The Warner guy was all self-congratulatory about how HE in reality "uplifts" these people and how hip hop has done more for race relations in the last decade or two than all the civil rights people (or was that Simmons? or maybe both).
And Oprah said, repeatedly, but your videos don't have to GLAMORIZE the misogyny. No response to that that I can recall. There were some clips shown that were just soft porn, no two ways about it -- complete with body parts blurred out. LOTS of body parts.
Russell Simmons claimed that what society has to do is address those things which the poets are describing from their own experience which make us uncomfortabe. (But apparently the poets are off the damn hook for promoting and glorifying it.)
I get it about poets (and other artists) and making us uncomfortable, etc. I agree with that, I laud and salute that. But I think there are limits, frankly.

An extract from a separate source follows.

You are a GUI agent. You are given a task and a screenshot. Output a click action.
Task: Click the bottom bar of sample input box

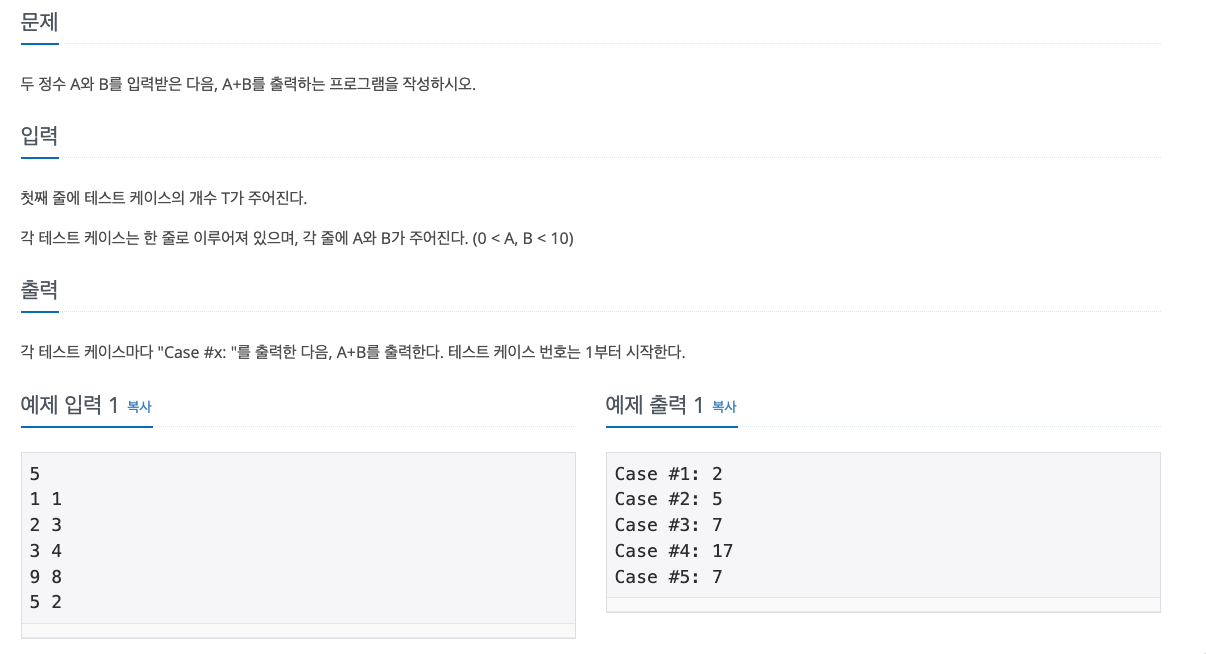coord(298,631)
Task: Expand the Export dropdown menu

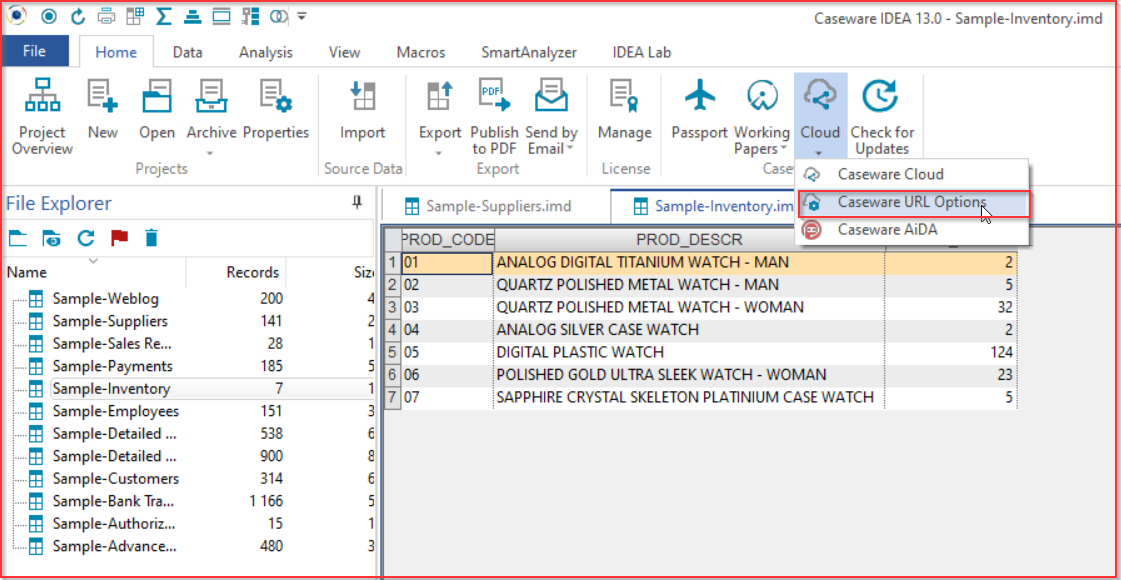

My bad mood was about the inability for anyone to reach these guys that not only is there a problem (this they at least acknowledged, finally), but that they are PART of the problem. No, not them. Society, not them. Not the rappers and hip hoppers who are just the messengers about this "problem."
I felt so angry, so powerless -- which IS, after all, the primary message of all sexism, isn't it? Powerlessness and worthlessness.
One great line from the show: Rappers didn't CAUSE Imus to use those words (or be a racist).
One shocking thing: Simmons seemed genuinely surprised that those gorgeous Spelman women were being called ho's by --- everybody, they said. (Because, you see, rappers are supposedly making a distinction between the ho's from the hood and the non-ho's from elsewhere. Nevermind that there should be NO reason any woman has a gender slur used against her. Do they also think it's okay for African Americans to be called the N-word if they "deserve" it??)
Sorry to ramble so. I just needed to vent a bit.